Written exercise:
Reproduce each of the entries below line for line, with no changes to wording, numbers, or punctuation.

Input rows:
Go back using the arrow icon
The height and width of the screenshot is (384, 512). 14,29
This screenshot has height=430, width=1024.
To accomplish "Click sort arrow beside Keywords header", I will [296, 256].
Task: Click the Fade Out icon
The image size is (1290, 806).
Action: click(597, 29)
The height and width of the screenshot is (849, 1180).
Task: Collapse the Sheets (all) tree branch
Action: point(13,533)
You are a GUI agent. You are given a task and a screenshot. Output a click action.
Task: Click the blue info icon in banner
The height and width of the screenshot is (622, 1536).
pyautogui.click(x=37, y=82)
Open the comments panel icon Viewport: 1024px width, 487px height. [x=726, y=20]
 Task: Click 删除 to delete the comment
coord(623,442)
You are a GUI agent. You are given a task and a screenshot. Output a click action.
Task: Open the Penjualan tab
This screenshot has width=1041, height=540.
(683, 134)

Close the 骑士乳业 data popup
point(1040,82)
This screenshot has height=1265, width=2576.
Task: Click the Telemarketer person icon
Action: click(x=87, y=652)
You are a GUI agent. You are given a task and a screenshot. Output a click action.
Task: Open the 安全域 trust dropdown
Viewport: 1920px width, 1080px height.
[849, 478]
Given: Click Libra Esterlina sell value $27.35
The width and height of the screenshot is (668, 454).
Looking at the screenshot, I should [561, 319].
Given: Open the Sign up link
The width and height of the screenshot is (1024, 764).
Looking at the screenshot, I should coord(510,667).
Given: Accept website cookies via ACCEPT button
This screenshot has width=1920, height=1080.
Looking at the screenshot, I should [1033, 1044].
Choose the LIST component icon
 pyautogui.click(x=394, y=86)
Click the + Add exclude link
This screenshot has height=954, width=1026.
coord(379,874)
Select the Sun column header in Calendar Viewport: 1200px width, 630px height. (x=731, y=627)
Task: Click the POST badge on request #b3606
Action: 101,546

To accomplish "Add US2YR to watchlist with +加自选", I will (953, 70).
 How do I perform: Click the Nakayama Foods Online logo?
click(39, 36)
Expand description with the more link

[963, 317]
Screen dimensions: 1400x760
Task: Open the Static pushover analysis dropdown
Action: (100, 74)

Final result:
Go back using the arrow icon
The height and width of the screenshot is (384, 512). 14,29
This screenshot has height=430, width=1024.
To accomplish "Click sort arrow beside Keywords header", I will [296, 256].
Task: Click the Fade Out icon
The image size is (1290, 806).
Action: click(597, 29)
The height and width of the screenshot is (849, 1180).
Task: Collapse the Sheets (all) tree branch
Action: point(13,533)
You are a GUI agent. You are given a task and a screenshot. Output a click action.
Task: Click the blue info icon in banner
The height and width of the screenshot is (622, 1536).
pyautogui.click(x=37, y=82)
Open the comments panel icon Viewport: 1024px width, 487px height. [x=726, y=20]
 Task: Click 删除 to delete the comment
coord(623,442)
You are a GUI agent. You are given a task and a screenshot. Output a click action.
Task: Open the Penjualan tab
This screenshot has width=1041, height=540.
(683, 134)

Close the 骑士乳业 data popup
point(1040,82)
This screenshot has height=1265, width=2576.
Task: Click the Telemarketer person icon
Action: click(x=87, y=652)
You are a GUI agent. You are given a task and a screenshot. Output a click action.
Task: Open the 安全域 trust dropdown
Viewport: 1920px width, 1080px height.
[849, 478]
Given: Click Libra Esterlina sell value $27.35
The width and height of the screenshot is (668, 454).
Looking at the screenshot, I should [561, 319].
Given: Open the Sign up link
The width and height of the screenshot is (1024, 764).
Looking at the screenshot, I should coord(510,667).
Given: Accept website cookies via ACCEPT button
This screenshot has width=1920, height=1080.
Looking at the screenshot, I should [1033, 1044].
Choose the LIST component icon
 pyautogui.click(x=394, y=86)
Click the + Add exclude link
This screenshot has height=954, width=1026.
coord(379,874)
Select the Sun column header in Calendar Viewport: 1200px width, 630px height. (x=731, y=627)
Task: Click the POST badge on request #b3606
Action: 101,546

To accomplish "Add US2YR to watchlist with +加自选", I will (953, 70).
 How do I perform: Click the Nakayama Foods Online logo?
click(39, 36)
Expand description with the more link

[963, 317]
Screen dimensions: 1400x760
Task: Open the Static pushover analysis dropdown
Action: (100, 74)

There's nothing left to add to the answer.